I do not say, of course, that all such statistical statements are useless. If we learn that one out of every four black males between the ages of twenty and thirty has spent some time in prison, and that the nation’s expenditure for the education of black children is 23 percent less than it is for white children, we may have some statistical facts that will help us to see a cause-and-effect relationship, and thereby suggest a course of action. But statistics, like any other technology, has a tendency to run out of control, to occupy more of our mental space than it warrants, to invade realms of discourse where it can only wreak havoc. When it is out of control, statistics buries in a heap of trivia what is necessary to know.
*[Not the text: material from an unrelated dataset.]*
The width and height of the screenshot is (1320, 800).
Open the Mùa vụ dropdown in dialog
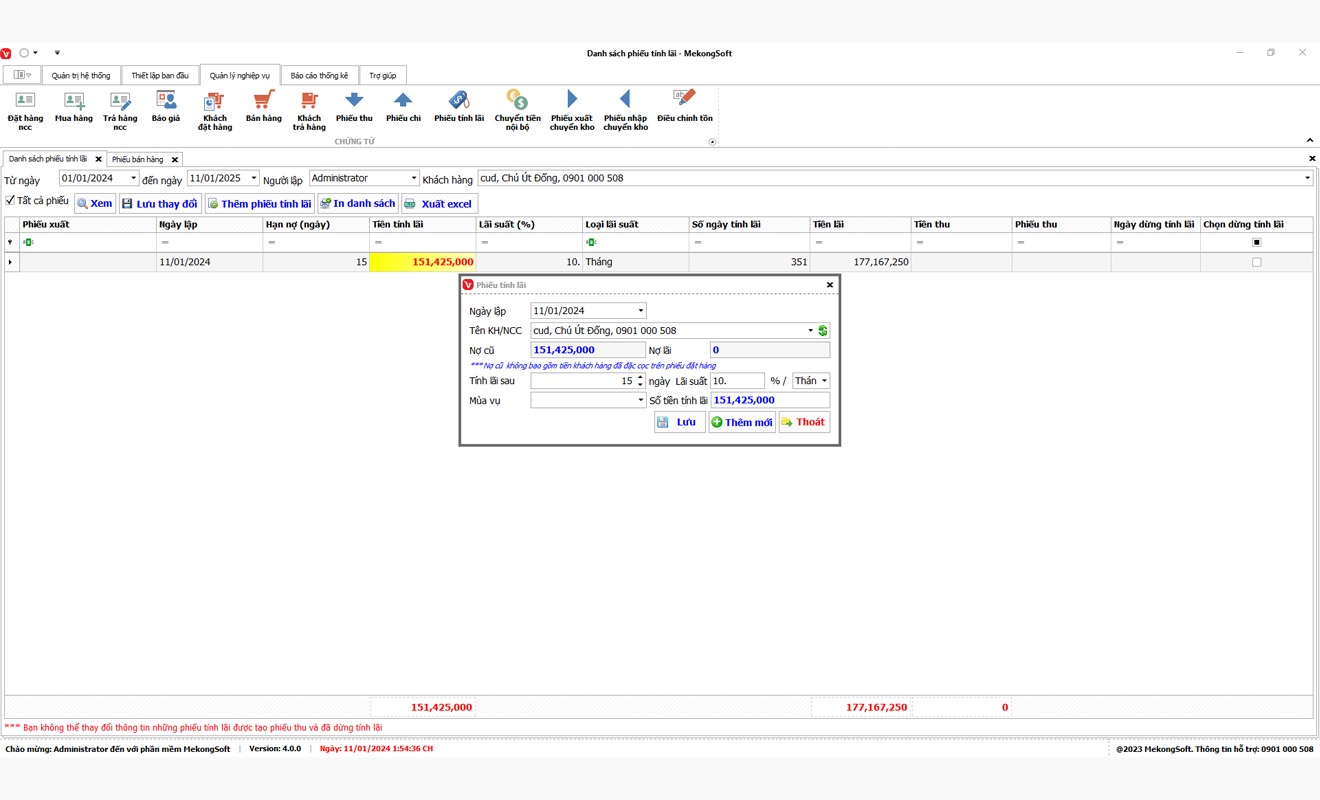pos(640,401)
And there is another point, which in fact is the core of this chapter. Some technologies come in disguise. Rudyard Kipling called them “technologies in repose.” They do not look like technologies, and because of that they do their work, for good or ill, without much criticism or even awareness. This applies not only to IQ tests and to polls and to all systems of ranking and grading but to credit cards, accounting procedures, and achievement tests. It applies in the educational world to what are called “academic courses,” as well. A course is a technology for learning. I have “taught” about two hundred of them and do not know why each one lasts exactly fifteen weeks, or why each meeting lasts exactly one hour and fifty minutes. If the answer is that this is done for administrative convenience, then a course is a fraudulent technology. It is put forward as a desirable structure for learning when in fact it is only a structure for allocating space, for convenient record-keeping, and for control of faculty time. The point is that the origin of and raison d’être for a course are concealed from us. We come to believe it exists for one reason when it exists for quite another. One characteristic of those who live in a Technopoly is that they are largely unaware of both the origins and the effects of their technologies.


One Comment

  1. Thank you – that was certainly well-written. I like referencing things much more than writing my own opinions, because that way I don’t feel so arrogant.

    I can’t help but think of FiveThirtyEight, which is the apotheosis of what Postman describes above. I remember trying to explain the Melian dialogue to some friends, who ended up telling me that my over-reliance on political theory – as opposed to “data” – made me a hedgehog, and that I should be more “foxy”, like Nate Silver. Not knowing about foxes and hedgehogs, I looked it up – and immediately decided that I will forever strive to be the hedgehogiest of hedgehogs, holding fast to that one important thing that holds all things together.